This is something I've thought a lot about as I've moved to more of a student-centered, project-based, and mastery-based classroom: What is an acceptable level of engagement in this environment?

An interesting survey of 38,000 people by Microsoft in 2005 revealed that "people work an average of 45 hours a week," but "they consider about 17 of those hours to be unproductive." People estimate they're only productive for 63% of the time.

If I apply that to my classroom, I guess I could expect students to be engaged about 36 minutes out of a 58 minute period or about 9.5 students engaged at any particular time. (I'm not too far from that in the snapshot described above. above.)

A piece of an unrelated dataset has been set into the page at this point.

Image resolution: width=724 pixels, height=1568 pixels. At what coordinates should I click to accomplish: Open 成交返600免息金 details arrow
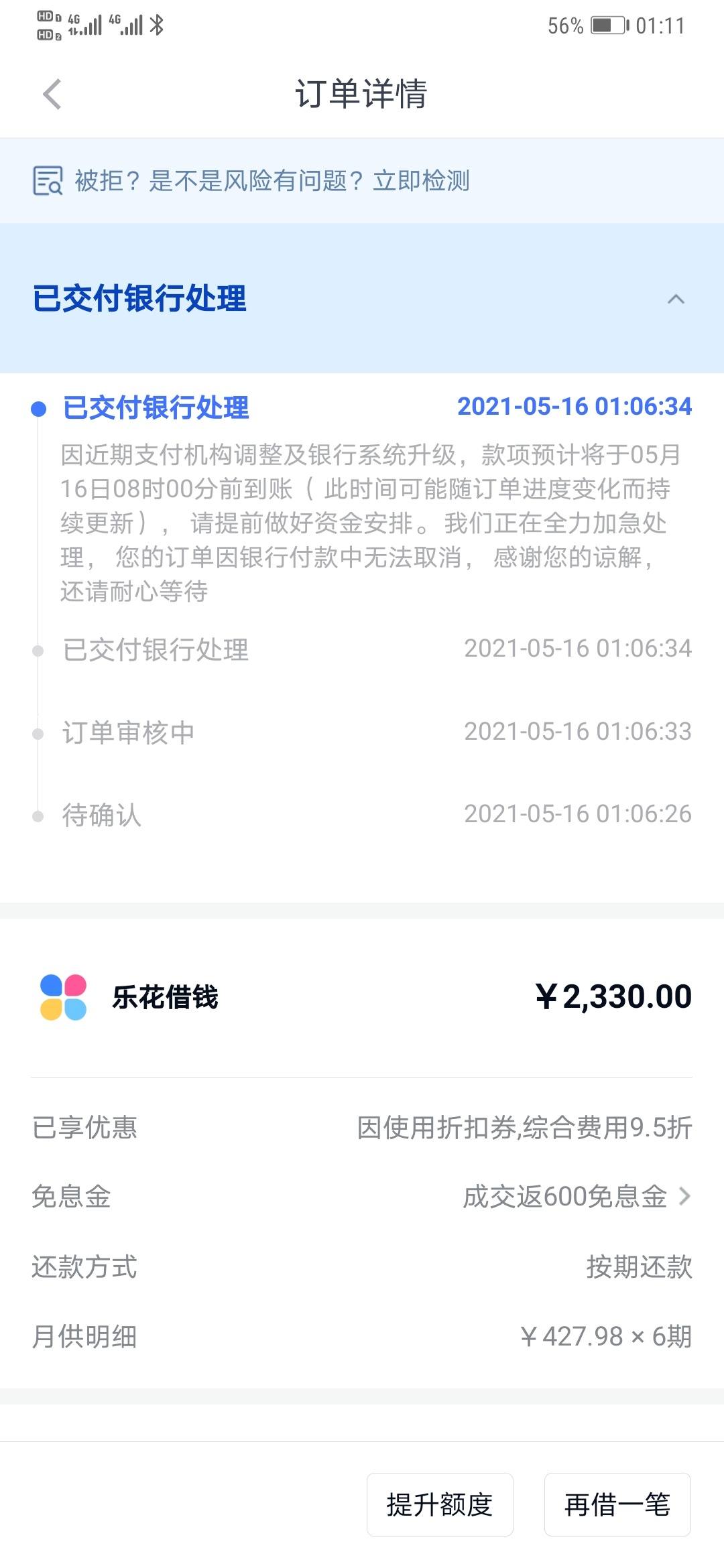[x=684, y=1196]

Of course, that number varies according to how the employee feels about their work. Another survey of workers found the following:

Time Wasted                  Pct of Employees
<1 hour                                 39%
1-2 hours                               29%
2-5 hours                               21%
6-10 hours                             8%
10+ hours                              3%

And they found the following reasons that employees waste time:

·      34% of employees say they are not challenged
·      34% say they work long hours
·      32% say there’s no incentive to work harder
·      30% are unsatisfied with work
·      23% are just plain bored
·      18% say it’s due to low wages

I wonder what a similar analysis of my class would look like. Wait... that's a great idea. I need to survey my class. I would also love to come up with a better way to measure engagement than just a casual scan of my classroom or a student survey. And I'd like to be able to measure not just the percentage of time engaged, but the depth of engagement, because it seems to me, not all engagement is equal.